In addition, SCD continued to enhance its monitoring tools, techniques,
and procedures, and SCD automated a number of procedures for detecting
system failure or trouble. This automation, at the end of FY1998, was
being integrated with commercial alphanumeric paging technology to
provide more rapid alert mechanisms to SCD operations and systems staff
and thus reduce the amount of time that systems are unavailable to the
NCAR user community when they do fail.
- High-speed communications:
SCD has deployed a high-speed HiPPI data
communications "fabric" within the NCAR computer center; in addition,
more traditional networking capabilities, including ATM, FDDI, and
Ethernet technologies, have become the mainstay for connectivity
between computational systems at NCAR and its divisions and remote
departments. All of these systems are routinely monitored and
maintained. SCD will continue to provide these stable, high-speed
communications interfaces and enhance them with new technologies as
those technologies prove their reliability and stability within our
environment. Furthermore, as SCD enhances its computational
capabilities, it will maintain and enhance its high-bandwidth
connections between the NCAR MSS and the supercomputers to ensure that the
systems are balanced and capable of satisfying the loads imposed by the
growing need for both computational and storage capacities. In
addition, during FY1998 SCD began evaluating new high-speed data and
communications technologies, such as Fibre Channel and Gigabit
Ethernet, as replacements for older, less-supported technologies. SCD
hopes that this evaluation can lead to the adoption of these new
technologies into our production environment -- but only after their
reliability is proven.
- DataPark system:
SCD maintained and enhanced the NCAR DataPark system.

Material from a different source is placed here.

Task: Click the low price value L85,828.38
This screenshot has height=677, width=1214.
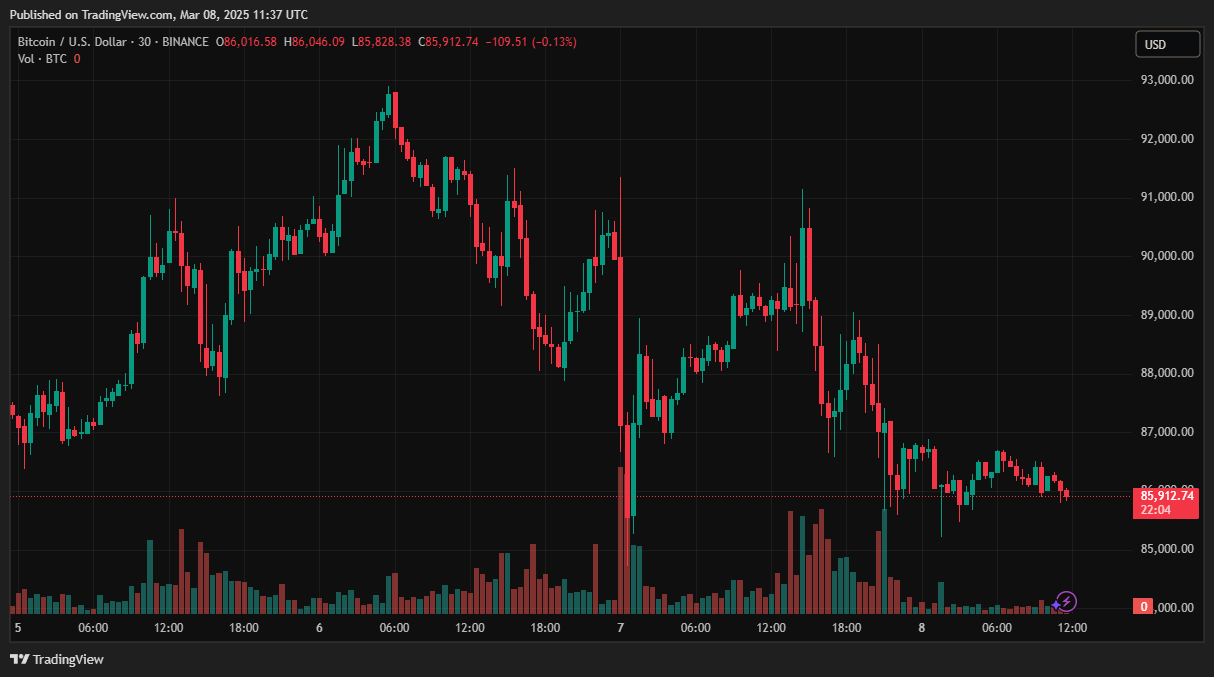Action: [x=382, y=42]
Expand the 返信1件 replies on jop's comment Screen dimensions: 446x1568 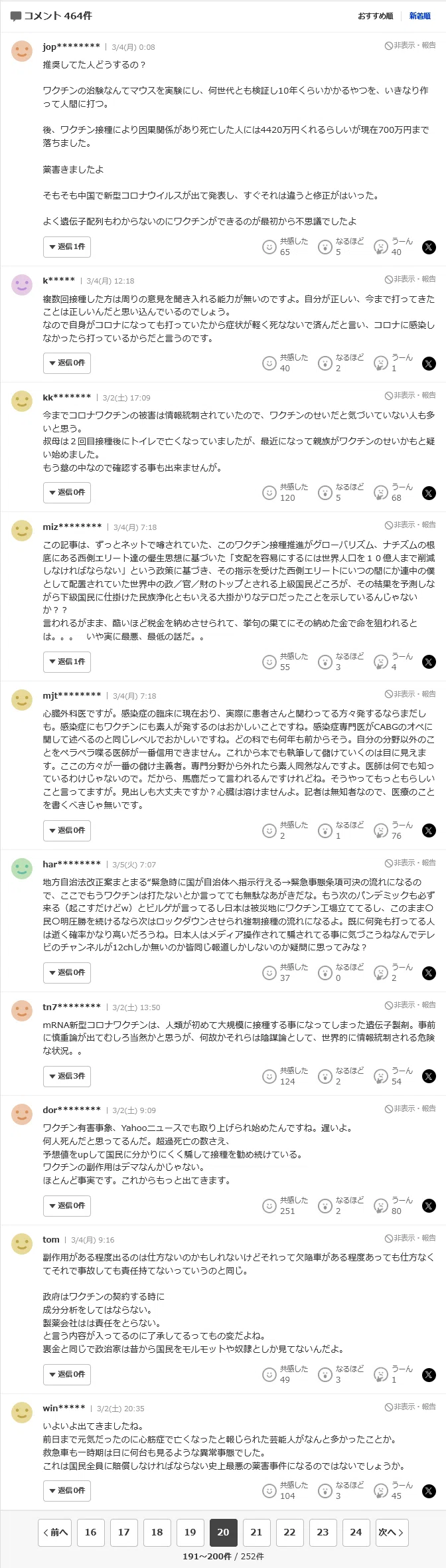click(x=67, y=247)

We believe this system will provide a new paradigm for computational
data analysis as well as serving to provide lower latency access to
large-capacity mass storage. More information on the DataPark and SCD's
plans appears in the
NCAR DataPark report.
- Visualization Lab:
The SCD Visualization Lab capabilities are leading
NCAR and atmospheric sciences into a new, revolutionary period in
scientific computing. SCD maintained and enhanced, through new
high-performance hardware and innovative tools, its Visualization Lab
capabilities during FY1998. More information appears in the
Visualization Laboratory report.
- NCAR DataVision:
SCD maintained and enhanced NCAR Graphics during
FY1998, and plans to continue collaborative development of its
successor NCAR DataVision product. More information on SCD's plans are
contained in the DataVision report.
- Consultation and user services:
SCD maintained and improved
responsiveness to user needs through FY1998, including augmentation of
services provided by the SCD Consulting Office and Computer Production
staff. More information appears in the
Technical support services and the
Operational procedures and infrastructure
reports.